*Task goal*.
Continue the news article about the red-bellied black snake that crawled out of a golf hole in Sydney, starting after its last sentence.

*Page excerpt*.
########
Watch A Venomous Snake Emerge From Golf Course Hole And Slither By Players

A group of golfers in Australia were shocked when a red-bellied black snake emerged from a golf hole.

By Douglas Helm | Published

king cobra snake

Apparently, venomous snakes might even interrupt your golf game while you’re in Australia! A group of golfers was at the Coast Golf Club in Sydney when a red-bellied black snake slithered out of the cup on the putting green. Fortunately, the serpent seemed content to go along its merry way, and the golfers presumably got back to finishing their game.

While you never really want to interact with a venomous animal, a red-bellied black snake might be the best-case scenario as far as dangerous Australian serpents go. While it’s true that the animal is venomous and should be given space, they’re one of the least aggressive elapid species in the outback. In fact, these big guys would much rather avoid humans completely.

The red-bellied black snake is a fairly common sight in Australia, especially in southeastern Queensland, Victoria, and eastern New South Wales (of which Sydney is the capital.) They are characterized by their sleek black coloring and crimson-red undersides. While the individual in the video was roughly four feet, they can easily get as long as six-and-a-half feet.

It’s not too surprising that this red-bellied black snake showed up at this golf course. Their habitats are usually near water, and the course is right on the coast (along with the presumed water features golf courses typically have). It probably thinks the golf course is as nice as we do.

As a cold-blooded creature, the red-bellied black snake in the video likely hid in the golf hole for a bit to get out of the sun and bring down its temperature. Of course, some noisy golfer and a golf ball entering your napping spot probably isn’t the most enjoyable experience, so it decided to find somewhere else to rest. Luckily the golfers didn’t decide to reach into the hole without looking.
########
*Provided information*.
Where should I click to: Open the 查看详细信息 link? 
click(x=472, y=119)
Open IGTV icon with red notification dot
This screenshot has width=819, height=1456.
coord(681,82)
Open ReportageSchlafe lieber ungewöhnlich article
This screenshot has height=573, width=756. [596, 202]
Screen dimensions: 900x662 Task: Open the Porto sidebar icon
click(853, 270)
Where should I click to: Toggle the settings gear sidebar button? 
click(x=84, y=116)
########
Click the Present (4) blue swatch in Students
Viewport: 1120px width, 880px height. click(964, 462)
########
*Task result*.
A red-bellied black snake

As mentioned, the red-bellied black snake is fairly timid, so they don’t typically pose a huge threat to humans if you keep your distance. In most cases, the red-bellied serpent will attempt to flee before engaging in any kind of aggressive behavior. If it becomes agitated or feels trapped, it may rise up and hiss at its aggressor as a warning.

Even when threatened, red-bellied black snakes may sometimes do mock strikes with closed mouths to try and scare off aggressors. In short, these reptiles don’t want to interact with you any more than you want to run into them. Of course, if one ends up biting you, it’s important to seek medical attention.

The red-bellied black snake is venomous, though its bite very rarely leads to fatal consequences. Typically, the symptoms for victims may even be mild, though some lead to hospitalization. The potency of the bite is more dangerous for children and pets.

If a red-bellied black snake does bite, the victim may experience symptoms like nausea, vomiting, headache, abdominal pain, diarrhea, sweating, local or general muscle pain and weakness, and red-brown urine, according to the Australian Museum. So, while these snakes are pretty unlikely to kill you, they’re still not really an animal you’d want to mess with. You probably wouldn’t want to play an extended round of golf with one either.